● Collected data entries:
————————

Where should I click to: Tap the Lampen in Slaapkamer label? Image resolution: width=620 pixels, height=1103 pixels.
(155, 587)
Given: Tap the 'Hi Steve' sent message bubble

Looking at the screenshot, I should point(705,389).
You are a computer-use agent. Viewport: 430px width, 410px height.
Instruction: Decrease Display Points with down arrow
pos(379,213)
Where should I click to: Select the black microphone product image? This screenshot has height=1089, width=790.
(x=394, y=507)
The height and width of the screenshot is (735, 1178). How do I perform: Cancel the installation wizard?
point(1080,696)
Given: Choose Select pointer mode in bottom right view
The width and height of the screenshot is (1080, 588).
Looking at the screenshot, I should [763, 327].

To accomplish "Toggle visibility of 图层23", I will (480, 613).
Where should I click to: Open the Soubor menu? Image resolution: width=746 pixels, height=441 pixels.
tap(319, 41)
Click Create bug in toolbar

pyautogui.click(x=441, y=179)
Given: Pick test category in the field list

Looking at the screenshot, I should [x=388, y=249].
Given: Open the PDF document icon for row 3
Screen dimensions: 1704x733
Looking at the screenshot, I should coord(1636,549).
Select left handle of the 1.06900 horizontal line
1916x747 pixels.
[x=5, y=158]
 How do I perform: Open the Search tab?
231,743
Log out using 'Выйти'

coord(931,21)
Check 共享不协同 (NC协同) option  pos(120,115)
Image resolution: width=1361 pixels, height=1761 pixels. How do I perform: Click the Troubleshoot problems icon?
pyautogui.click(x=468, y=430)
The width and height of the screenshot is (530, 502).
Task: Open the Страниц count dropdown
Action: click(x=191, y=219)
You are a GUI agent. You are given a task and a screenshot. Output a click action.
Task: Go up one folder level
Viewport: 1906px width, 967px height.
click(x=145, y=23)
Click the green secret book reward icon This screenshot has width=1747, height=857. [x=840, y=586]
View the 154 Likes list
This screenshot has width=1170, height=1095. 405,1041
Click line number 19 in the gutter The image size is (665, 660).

————————

● EXERCISE DIRECTIONS:
Determine how many lines of the records contain the word "agent". Reply with the number by itself.

● RESULT OF THIS EXERCISE:
2